Enovis has also had great success recruiting from the University of Delaware’s highly regarded physical therapy program, along with other Philadelphia-area programs, Trerotola noted.
Today, Enovis expects to do about $1.6 billion in revenue this year, which is an increase of more than 30% since it acquired DJO in 2019, Trerotola said. It’s also acquired more than 10 other small companies since then to continue growing its product pipeline and market share.
“We've already grown our med-tech business by a third, even across the pandemic, which I don't think there's a lot of companies that have that kind of growth through that time period,” Trerotola said.
Its core products include hip, knee and shoulder replacement implants, a U.S. market that is expected to grow from about $46 billion last year to $71 billion by 2030, primarily due to the increasing number of Baby Boomers maturing, according to a recent report by The Brainy Insights.
Trerotola said the market is also expanding due to an increasing move toward procedures being done in outpatient settings.
“More and more hospitals and surgeons are trying to move things into an environment where a patient can come in the morning and get their surgery and go home. That is by far the fastest growing part of the surgical implant market and COVID accelerated that for sure,” he noted.
In preparation for increasing outpatient surgeries as well, Enovis recently acquired Insight Medical Systems, a Texas company it had previously invested in that has developed the first augmented reality (AR) surgical tool to be cleared by the U.S. Food & Drug Administration. The headset, known as Arvis, looks like traditional surgical goggles, but are plugged into the AR system.
“As they're doing the surgery, they can see their surgical plan laid on top of the bones of the patient and they can use it to position where and how they make their cuts,” Trerotola explained, noting the procedure is also recorded through the headset. “It’s like looking through the windshield of your car while the navigation provides your turns.”
By providing the plans atop a patient’s body, it will reduce errors in procedures. The headset is also obviously much smaller than other robotics-assisted surgical tools, which can be the size of a refrigerator, and comes with a much smaller cost, allowing it to be more widely used. To date, more than 200 surgeries in the U.S. have been completed using Arvis, according to Enovis.

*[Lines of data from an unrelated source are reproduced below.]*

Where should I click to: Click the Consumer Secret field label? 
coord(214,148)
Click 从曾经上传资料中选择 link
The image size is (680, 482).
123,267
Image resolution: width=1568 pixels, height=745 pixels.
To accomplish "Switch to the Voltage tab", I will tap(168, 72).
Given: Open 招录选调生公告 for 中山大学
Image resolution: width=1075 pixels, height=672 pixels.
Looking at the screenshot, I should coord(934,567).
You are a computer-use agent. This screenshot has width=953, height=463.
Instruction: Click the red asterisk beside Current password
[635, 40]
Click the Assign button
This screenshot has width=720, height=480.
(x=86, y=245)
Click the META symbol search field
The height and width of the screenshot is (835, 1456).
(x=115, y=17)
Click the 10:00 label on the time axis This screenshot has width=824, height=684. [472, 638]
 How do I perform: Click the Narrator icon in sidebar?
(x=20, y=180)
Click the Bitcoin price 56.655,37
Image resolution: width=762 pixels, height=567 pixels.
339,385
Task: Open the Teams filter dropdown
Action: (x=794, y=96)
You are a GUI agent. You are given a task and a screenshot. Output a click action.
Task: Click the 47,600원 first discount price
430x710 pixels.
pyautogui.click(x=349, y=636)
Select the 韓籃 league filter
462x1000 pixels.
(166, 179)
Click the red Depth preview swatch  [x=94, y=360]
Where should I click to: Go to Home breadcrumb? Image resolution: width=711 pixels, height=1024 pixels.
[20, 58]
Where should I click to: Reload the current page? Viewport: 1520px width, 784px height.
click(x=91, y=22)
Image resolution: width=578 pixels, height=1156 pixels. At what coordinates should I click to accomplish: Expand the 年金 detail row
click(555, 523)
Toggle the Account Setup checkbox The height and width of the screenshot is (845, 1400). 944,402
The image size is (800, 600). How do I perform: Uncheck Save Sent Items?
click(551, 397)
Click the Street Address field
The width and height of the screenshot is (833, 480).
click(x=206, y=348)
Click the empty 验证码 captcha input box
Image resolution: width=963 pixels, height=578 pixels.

While the company is currently doing only about a third of its sales overseas right now, Enovis has invested in a growing international presence. Its focus on American sales is due in part to the fact that the U.S. spends more per capita on orthopedic surgeries than any other country, Trerotola said.
“We can probably get to 50-50 at some point not too far down the path, but the U.S. will still be our biggest and most important market,” he noted.